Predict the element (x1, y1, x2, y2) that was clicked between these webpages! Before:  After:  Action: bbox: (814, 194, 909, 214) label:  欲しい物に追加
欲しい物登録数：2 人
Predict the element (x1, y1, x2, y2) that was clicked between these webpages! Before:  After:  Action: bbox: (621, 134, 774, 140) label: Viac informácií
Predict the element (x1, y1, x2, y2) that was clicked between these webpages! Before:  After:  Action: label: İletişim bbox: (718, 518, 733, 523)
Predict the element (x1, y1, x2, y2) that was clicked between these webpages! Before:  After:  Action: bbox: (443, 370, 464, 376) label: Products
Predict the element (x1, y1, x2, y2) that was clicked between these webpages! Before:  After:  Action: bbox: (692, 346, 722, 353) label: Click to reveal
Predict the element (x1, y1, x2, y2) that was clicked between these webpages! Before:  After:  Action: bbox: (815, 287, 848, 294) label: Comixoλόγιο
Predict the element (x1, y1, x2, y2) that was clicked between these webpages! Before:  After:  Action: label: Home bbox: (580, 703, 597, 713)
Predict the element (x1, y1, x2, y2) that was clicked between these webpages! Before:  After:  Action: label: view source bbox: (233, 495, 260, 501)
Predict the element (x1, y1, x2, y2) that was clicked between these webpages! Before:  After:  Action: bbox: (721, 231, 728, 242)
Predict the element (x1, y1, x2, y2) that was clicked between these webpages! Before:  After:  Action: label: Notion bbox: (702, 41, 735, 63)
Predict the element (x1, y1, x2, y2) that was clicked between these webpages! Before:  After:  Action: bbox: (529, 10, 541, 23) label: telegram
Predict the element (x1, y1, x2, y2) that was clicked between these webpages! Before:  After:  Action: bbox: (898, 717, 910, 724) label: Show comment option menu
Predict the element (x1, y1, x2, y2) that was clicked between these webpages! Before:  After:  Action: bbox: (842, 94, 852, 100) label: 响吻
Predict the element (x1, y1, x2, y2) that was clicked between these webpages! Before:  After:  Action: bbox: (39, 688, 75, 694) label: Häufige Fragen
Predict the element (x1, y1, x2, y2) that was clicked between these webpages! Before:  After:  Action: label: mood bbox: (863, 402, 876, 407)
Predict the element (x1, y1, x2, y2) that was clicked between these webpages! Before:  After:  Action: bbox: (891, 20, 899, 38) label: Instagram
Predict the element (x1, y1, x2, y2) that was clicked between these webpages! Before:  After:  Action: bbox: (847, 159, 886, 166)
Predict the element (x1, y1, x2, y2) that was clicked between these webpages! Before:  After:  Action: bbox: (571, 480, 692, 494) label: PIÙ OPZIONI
----
_What to produce_
List every line in the items above that contains the string "欲しい物に追加", matching case exactly.

_Answer below_
Predict the element (x1, y1, x2, y2) that was clicked between these webpages! Before:  After:  Action: bbox: (814, 194, 909, 214) label:  欲しい物に追加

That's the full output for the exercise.